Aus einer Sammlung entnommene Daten
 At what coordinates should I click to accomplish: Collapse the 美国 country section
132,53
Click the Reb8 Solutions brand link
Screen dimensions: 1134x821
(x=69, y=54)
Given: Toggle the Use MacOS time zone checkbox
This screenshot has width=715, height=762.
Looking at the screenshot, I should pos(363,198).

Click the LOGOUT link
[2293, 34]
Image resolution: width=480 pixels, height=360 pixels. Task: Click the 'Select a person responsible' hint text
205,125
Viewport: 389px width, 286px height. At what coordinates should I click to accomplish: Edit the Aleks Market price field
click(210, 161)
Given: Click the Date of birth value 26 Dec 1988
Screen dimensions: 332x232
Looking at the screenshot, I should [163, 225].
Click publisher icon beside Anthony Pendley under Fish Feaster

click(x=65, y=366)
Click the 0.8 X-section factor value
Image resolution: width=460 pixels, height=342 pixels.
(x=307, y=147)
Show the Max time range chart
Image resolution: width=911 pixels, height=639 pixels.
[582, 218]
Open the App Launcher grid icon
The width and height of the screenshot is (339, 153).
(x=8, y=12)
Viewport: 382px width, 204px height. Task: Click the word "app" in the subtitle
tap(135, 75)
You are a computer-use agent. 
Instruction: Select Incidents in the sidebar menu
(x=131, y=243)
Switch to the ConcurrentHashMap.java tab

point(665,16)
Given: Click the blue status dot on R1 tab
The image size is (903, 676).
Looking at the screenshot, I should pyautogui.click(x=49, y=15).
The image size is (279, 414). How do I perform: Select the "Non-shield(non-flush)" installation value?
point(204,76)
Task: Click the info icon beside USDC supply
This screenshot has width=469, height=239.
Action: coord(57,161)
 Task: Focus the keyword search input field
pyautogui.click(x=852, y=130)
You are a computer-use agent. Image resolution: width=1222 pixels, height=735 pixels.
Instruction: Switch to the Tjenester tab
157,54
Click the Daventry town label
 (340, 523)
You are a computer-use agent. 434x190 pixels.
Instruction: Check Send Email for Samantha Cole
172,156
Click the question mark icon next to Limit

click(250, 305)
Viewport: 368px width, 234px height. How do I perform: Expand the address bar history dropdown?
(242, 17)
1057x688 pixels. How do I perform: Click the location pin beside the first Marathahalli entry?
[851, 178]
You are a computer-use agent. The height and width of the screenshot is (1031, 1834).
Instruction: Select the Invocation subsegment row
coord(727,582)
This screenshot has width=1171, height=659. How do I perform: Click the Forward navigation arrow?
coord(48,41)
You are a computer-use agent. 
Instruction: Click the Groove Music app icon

DEINE AUFGABE: Wie lauten die Datensätze oben, wenn du überall "Instruction" durch "Step" ersetzt und sonst nichts änderst?

ANTWORT:
 At what coordinates should I click to accomplish: Collapse the 美国 country section
132,53
Click the Reb8 Solutions brand link
Screen dimensions: 1134x821
(x=69, y=54)
Given: Toggle the Use MacOS time zone checkbox
This screenshot has width=715, height=762.
Looking at the screenshot, I should pos(363,198).

Click the LOGOUT link
[2293, 34]
Image resolution: width=480 pixels, height=360 pixels. Task: Click the 'Select a person responsible' hint text
205,125
Viewport: 389px width, 286px height. At what coordinates should I click to accomplish: Edit the Aleks Market price field
click(210, 161)
Given: Click the Date of birth value 26 Dec 1988
Screen dimensions: 332x232
Looking at the screenshot, I should [163, 225].
Click publisher icon beside Anthony Pendley under Fish Feaster

click(x=65, y=366)
Click the 0.8 X-section factor value
Image resolution: width=460 pixels, height=342 pixels.
(x=307, y=147)
Show the Max time range chart
Image resolution: width=911 pixels, height=639 pixels.
[582, 218]
Open the App Launcher grid icon
The width and height of the screenshot is (339, 153).
(x=8, y=12)
Viewport: 382px width, 204px height. Task: Click the word "app" in the subtitle
tap(135, 75)
You are a computer-use agent. 
Step: Select Incidents in the sidebar menu
(x=131, y=243)
Switch to the ConcurrentHashMap.java tab

point(665,16)
Given: Click the blue status dot on R1 tab
The image size is (903, 676).
Looking at the screenshot, I should pyautogui.click(x=49, y=15).
The image size is (279, 414). How do I perform: Select the "Non-shield(non-flush)" installation value?
point(204,76)
Task: Click the info icon beside USDC supply
This screenshot has width=469, height=239.
Action: coord(57,161)
 Task: Focus the keyword search input field
pyautogui.click(x=852, y=130)
You are a computer-use agent. Image resolution: width=1222 pixels, height=735 pixels.
Step: Switch to the Tjenester tab
157,54
Click the Daventry town label
 (340, 523)
You are a computer-use agent. 434x190 pixels.
Step: Check Send Email for Samantha Cole
172,156
Click the question mark icon next to Limit

click(250, 305)
Viewport: 368px width, 234px height. How do I perform: Expand the address bar history dropdown?
(242, 17)
1057x688 pixels. How do I perform: Click the location pin beside the first Marathahalli entry?
[851, 178]
You are a computer-use agent. The height and width of the screenshot is (1031, 1834).
Step: Select the Invocation subsegment row
coord(727,582)
This screenshot has width=1171, height=659. How do I perform: Click the Forward navigation arrow?
coord(48,41)
You are a computer-use agent. 
Step: Click the Groove Music app icon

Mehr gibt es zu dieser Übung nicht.